Kristen Schaal of 'Flight of the Conchords' costar Kristen Schaal is ready for takeoff
The actress-comedian, who has delighted fans of the HBO series as the singing group's demented fan Mel, now has a slew of outside projects in development
As Mel, the psychotically besotted fan on HBO's cult hit “Flight of the Conchords” -- the deadpan adventures of New Zealanders Jemaine Clement and Bret McKenzie, a musical duo taking New York not-so-much by storm -- actress Kristen Schaal has struck a sort of geeky gold. She's inspired YouTube montages and lately garnered print love from Bust magazine and McSweeney's The Believer. Yet thus far, hers has remained a simmering sort of celebrity.

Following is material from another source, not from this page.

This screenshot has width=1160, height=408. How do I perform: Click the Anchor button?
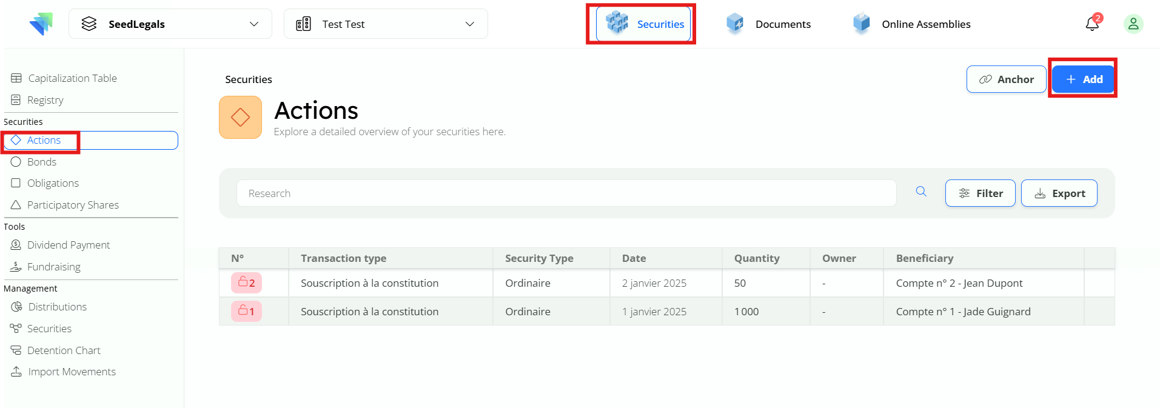pos(1006,79)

"People seem to think they're the only ones who have seen the show," Schaal says. "One time I was out to dinner with one of my friends in New York, and when I got up to go to the bathroom, the guy at the table next to us leaned in and said, 'Do you know she's on an HBO show?' "
She may have reached the most eyeballs as Mel, the stalker with the wonderfully awkward bathroom encounters and gloriously dorky dance moves. But recently, Schaal also spent a month writing on "South Park" and, beginning this past spring, has logged three appearances as the "Daily Show's" new "senior women's issues commentator," where she's already stripped for feminism. She's scheduled to get another dig in tonight.
Next summer, she has small roles in three major studio flicks, starring the likes of Will Ferrell, Anjelica Huston and John C. Reilly. For the moment, she's biding her time working on a book of short stories for HarperCollins, whipping up a few movie scripts with her comedy partner Kurt Braunohler, and peddling her loopy brand of stand-up to live audiences now measured in the thousands, and for which she's already been lauded from Melbourne to Edinburgh.
Schaal's forte is her absurdist wit, which pays off in a delicious avalanche of surprises. Her character-driven stage shows turn on plot twists, such as her and Braunohler's rendition of a Colonial-era telephone conversation, during which Pocahontas and John Smith abruptly jump from small talk to phone sex. "I think it's really just finding something unexpected," she says. "Our favorite form of comedy is the unlikeliness of things. . . . What I want to keep doing is just have the audience not be able to predict it at all."
On this hot, smoggy afternoon, however, she's content to lounge barefoot in a lawn chair, decked out in a red and white candy-striper-esque dress and sipping a Power C-flavored VitaminWater, in her aunt and uncle's leafy backyard in the Burbank hills.